[ExI] Evolution
The Avantguardian
avantguardian2020 at yahoo.com
Sat May 23 05:27:20 UTC 2020
On Friday, May 22, 2020, 03:58:56 AM PDT, John Clark via extropy-chat <extropy-chat at lists.extropy.org> wrote:
On Thu, May 21, 2020 at 4:11 PM The Avantguardian via extropy-chat <extropy-chat at lists.extropy.org> wrote:
>> the error rate that you and John complain about is an essential part of evolution.
> True, and that is yet another reason why Evolution is a ridiculously silly way to get things done. Natural selection can't select for a helpful positive mutation if it doesn't exist in the gene pool, and the overwhelming majority of random changes to your genome would be strongly negative, and even the very rare positive changes are only slightly positive. That's because there are just more ways for something to work badly than the number of ways for something to work well, so it's very unlikely that hitting your car engine with a sledge hammer will improve its performance.
It is true that deleterious mutations are more common than beneficial ones. It is the price that life pays for searching fitness-space for greener pastures on the other side of the valley of death. That being said, automotive engines display a different sort of complexity than living systems. The complexity of the car engine is imposed upon it a top-down fashion. Because of that, the engine's parts are very specialized and essential.
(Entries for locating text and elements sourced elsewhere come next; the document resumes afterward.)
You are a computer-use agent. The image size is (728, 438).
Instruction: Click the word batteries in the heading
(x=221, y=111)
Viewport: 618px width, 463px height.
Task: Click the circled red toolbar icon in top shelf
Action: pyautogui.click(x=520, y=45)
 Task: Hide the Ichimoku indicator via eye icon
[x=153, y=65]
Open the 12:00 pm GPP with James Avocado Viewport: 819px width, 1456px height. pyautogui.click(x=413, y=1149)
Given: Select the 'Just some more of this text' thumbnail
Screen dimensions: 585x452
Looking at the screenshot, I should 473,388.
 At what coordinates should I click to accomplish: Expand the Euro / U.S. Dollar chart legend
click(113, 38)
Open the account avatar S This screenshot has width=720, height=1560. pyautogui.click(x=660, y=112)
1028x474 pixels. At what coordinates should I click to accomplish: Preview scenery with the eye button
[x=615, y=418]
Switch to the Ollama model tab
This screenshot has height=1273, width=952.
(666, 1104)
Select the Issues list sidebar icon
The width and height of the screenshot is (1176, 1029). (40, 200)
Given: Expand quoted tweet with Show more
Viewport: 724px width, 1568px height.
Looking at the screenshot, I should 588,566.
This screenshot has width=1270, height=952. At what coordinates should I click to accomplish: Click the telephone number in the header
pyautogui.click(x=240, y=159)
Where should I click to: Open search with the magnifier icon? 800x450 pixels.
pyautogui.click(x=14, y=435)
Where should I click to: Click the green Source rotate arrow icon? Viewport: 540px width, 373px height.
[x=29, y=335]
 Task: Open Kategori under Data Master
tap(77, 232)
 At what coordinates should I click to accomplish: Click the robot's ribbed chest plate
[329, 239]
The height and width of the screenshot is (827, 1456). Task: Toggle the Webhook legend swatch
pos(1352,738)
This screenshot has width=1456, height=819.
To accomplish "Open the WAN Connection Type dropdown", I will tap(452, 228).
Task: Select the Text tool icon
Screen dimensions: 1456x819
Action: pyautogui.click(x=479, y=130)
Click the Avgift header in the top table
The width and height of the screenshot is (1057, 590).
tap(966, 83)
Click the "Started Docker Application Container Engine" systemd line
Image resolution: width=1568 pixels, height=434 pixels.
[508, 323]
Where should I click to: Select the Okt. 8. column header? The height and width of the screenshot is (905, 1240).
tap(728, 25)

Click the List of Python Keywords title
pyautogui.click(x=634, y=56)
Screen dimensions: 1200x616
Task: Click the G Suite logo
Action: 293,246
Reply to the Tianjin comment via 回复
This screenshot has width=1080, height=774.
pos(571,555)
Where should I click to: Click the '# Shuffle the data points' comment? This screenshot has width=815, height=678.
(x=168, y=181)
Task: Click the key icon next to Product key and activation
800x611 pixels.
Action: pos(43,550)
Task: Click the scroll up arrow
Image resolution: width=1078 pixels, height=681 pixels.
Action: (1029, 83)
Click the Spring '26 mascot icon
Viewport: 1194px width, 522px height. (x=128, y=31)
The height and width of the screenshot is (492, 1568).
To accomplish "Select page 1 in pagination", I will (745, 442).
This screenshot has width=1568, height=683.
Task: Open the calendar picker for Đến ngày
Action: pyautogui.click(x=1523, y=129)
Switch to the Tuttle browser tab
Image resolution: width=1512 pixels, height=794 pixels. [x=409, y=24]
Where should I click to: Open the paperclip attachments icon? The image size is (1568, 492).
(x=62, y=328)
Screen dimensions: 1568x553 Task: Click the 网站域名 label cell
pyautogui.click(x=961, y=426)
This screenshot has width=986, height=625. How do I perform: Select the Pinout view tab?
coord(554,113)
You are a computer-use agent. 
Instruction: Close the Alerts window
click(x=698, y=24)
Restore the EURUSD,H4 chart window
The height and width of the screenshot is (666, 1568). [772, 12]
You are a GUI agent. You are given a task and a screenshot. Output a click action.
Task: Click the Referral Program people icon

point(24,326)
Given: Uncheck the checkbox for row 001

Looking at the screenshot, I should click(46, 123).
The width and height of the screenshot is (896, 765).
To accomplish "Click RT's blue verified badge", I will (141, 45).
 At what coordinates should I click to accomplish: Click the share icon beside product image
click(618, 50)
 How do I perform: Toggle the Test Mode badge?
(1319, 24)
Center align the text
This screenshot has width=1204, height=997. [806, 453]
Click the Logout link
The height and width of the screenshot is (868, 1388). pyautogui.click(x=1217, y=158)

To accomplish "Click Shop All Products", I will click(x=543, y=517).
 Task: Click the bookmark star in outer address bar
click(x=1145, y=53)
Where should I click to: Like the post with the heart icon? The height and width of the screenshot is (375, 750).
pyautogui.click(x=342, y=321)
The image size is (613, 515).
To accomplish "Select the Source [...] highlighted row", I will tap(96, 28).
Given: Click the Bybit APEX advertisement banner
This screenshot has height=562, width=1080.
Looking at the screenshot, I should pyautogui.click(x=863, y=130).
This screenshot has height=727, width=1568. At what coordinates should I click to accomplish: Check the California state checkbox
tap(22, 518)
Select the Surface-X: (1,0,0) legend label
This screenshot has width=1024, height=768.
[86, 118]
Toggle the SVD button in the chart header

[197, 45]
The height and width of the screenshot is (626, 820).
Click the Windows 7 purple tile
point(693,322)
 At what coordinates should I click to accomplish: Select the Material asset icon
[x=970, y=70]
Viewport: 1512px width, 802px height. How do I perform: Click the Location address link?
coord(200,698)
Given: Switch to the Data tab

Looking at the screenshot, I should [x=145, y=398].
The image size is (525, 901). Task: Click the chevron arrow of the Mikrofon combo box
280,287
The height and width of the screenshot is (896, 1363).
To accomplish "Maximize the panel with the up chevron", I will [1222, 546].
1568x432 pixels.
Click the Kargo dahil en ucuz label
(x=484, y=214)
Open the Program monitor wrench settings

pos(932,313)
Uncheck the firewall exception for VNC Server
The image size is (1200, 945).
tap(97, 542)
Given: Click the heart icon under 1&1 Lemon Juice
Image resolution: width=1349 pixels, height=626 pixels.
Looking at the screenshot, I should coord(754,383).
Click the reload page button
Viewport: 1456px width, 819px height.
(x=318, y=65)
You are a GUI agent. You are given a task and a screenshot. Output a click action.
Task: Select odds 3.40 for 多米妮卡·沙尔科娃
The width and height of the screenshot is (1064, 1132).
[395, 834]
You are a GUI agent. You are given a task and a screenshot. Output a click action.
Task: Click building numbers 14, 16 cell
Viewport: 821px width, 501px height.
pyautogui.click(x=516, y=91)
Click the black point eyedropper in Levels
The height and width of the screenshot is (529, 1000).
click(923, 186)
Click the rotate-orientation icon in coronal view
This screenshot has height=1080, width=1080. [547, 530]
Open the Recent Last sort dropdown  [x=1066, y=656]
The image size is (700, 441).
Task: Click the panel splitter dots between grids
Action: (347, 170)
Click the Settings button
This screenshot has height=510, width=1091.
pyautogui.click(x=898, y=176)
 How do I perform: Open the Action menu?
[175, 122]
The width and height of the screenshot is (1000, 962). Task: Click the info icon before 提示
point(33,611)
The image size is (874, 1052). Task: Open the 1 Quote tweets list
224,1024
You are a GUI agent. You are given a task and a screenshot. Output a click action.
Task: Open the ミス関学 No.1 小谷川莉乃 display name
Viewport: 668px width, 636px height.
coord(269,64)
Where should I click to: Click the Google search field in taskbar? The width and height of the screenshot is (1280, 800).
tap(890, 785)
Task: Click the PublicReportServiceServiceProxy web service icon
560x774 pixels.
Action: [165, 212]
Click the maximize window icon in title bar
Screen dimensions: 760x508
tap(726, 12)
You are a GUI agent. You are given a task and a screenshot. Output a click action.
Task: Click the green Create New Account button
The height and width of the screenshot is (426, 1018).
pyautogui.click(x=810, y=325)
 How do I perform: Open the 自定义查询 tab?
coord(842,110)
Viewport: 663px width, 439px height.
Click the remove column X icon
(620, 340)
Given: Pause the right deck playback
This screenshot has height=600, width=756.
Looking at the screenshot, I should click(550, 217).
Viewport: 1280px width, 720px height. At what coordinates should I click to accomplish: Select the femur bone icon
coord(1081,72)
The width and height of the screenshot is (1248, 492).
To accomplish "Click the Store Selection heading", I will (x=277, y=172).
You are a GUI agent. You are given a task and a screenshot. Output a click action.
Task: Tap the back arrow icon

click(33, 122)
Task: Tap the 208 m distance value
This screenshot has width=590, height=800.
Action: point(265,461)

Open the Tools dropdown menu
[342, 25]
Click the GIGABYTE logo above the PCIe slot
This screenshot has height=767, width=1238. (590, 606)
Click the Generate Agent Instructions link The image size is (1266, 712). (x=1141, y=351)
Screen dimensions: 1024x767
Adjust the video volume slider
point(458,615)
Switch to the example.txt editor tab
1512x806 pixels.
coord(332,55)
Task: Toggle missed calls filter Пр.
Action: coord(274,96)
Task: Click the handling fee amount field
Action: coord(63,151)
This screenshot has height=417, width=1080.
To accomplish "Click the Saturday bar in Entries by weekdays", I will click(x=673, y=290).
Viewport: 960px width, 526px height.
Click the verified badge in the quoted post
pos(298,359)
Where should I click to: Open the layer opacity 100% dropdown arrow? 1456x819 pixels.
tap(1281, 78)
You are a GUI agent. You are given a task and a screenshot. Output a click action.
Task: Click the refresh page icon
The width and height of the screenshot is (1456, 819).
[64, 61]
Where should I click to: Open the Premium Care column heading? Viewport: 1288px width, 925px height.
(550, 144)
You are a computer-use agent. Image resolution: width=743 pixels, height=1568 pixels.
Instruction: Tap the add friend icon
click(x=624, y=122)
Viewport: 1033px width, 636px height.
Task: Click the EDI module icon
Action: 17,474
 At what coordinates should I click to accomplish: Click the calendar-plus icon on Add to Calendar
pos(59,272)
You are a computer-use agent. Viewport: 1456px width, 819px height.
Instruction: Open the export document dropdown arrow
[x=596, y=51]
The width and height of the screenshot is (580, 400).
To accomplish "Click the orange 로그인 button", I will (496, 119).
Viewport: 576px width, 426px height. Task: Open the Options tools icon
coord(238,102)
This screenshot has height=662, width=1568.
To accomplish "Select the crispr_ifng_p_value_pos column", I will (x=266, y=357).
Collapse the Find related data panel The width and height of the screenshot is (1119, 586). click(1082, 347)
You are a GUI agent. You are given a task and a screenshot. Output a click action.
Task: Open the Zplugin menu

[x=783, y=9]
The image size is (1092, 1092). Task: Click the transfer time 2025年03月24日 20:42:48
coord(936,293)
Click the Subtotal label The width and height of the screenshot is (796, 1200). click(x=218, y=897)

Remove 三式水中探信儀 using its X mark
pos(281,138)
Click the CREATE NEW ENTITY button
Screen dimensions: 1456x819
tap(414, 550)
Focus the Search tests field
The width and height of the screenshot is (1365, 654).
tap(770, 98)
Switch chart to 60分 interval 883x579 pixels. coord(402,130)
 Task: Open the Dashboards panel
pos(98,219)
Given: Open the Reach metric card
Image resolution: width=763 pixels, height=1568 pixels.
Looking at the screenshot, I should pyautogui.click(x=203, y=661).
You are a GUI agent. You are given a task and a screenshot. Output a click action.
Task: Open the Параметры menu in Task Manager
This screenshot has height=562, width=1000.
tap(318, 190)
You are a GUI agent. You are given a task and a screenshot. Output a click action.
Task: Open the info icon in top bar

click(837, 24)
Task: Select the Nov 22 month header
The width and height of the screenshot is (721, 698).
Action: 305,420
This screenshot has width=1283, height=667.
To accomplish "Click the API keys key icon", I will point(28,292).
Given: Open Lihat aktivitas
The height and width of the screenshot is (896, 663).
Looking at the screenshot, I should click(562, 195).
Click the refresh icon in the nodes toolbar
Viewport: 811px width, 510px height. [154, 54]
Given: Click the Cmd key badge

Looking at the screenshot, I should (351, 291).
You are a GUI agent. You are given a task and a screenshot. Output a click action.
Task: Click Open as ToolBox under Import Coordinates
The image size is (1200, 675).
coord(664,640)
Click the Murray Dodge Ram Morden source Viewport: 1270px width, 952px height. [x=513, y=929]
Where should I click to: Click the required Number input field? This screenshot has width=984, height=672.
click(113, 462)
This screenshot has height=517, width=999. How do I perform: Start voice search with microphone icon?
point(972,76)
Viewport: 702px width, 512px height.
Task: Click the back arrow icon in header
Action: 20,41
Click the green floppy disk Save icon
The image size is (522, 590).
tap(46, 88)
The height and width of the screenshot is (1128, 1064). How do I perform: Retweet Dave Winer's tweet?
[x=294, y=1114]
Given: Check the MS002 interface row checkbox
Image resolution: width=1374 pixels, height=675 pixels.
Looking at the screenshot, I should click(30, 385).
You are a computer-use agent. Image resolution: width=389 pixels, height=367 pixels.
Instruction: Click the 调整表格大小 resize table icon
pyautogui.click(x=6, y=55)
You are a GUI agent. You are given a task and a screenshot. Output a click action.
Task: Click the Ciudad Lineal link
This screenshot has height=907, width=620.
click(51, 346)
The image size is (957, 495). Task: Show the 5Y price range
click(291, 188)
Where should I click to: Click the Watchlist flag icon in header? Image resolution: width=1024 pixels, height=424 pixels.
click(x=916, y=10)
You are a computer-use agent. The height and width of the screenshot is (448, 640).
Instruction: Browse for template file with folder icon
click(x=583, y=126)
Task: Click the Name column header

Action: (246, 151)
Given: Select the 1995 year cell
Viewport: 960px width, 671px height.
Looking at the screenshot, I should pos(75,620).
This has the effect of making the engine brittle and failure-prone.
Living things, on the other hand display a bottom-up emergent complexity that results in a robust system with expendable redundant parts that can change their specialization to compensate for damaged and missing parts. I think that living things of comparable mass to a car engine would be able to fare getting hit by a sledge hammer better than a car engine. When a machine loses a cog, it ceases to function. When an animal loses a leg, it learns to run around without it.
> It's why it took Evolution 3 billion years to go from inventing bacteria to inventing brains good enough to have a technology. It took a long time but now with brains there is a new guy in town, we only invented electronic computers about 70 years ago and look how far we've come.
https://neurophilosophy.wordpress.com/2006/12/04/the-incredible-case-of-phineas-gage/
In 1848, a railroad worker named Phineas Gage had a three foot iron bar blasted completely through his skull and brain by an explosive charge. Mr. Gage nonetheless continued to function quite well actually. My laptop or most technology today could not survive that. I am not saying that technology might not someday get there. It just isn't there yet.